* [Task instructions]
Your task is to reproduce exactly the lines from the line with "This screenshot has height=683, width=1024." through the end of the records below.
*** Record extracts ***
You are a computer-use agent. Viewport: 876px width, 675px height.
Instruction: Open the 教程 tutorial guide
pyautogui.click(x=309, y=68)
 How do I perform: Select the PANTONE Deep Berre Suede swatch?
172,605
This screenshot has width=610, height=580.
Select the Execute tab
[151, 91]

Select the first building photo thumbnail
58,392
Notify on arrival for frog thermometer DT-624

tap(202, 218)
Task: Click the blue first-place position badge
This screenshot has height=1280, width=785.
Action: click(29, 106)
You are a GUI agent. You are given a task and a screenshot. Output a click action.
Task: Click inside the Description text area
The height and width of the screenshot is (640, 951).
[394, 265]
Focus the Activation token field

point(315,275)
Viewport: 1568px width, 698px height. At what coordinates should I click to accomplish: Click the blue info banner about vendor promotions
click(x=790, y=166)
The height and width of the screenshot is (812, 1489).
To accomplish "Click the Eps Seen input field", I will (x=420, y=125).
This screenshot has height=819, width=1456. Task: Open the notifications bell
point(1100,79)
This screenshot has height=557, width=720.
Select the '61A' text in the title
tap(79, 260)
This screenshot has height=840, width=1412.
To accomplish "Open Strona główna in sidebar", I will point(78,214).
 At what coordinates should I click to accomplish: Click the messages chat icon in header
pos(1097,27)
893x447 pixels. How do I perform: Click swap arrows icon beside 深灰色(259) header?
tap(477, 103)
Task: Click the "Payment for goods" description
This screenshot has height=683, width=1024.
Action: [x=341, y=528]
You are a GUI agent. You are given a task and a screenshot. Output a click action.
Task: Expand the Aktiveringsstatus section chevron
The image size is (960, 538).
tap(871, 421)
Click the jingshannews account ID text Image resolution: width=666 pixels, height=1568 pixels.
*** End of Record extracts ***
* [Exercise answer]
This screenshot has height=683, width=1024.
Action: [x=341, y=528]
You are a GUI agent. You are given a task and a screenshot. Output a click action.
Task: Expand the Aktiveringsstatus section chevron
The image size is (960, 538).
tap(871, 421)
Click the jingshannews account ID text Image resolution: width=666 pixels, height=1568 pixels.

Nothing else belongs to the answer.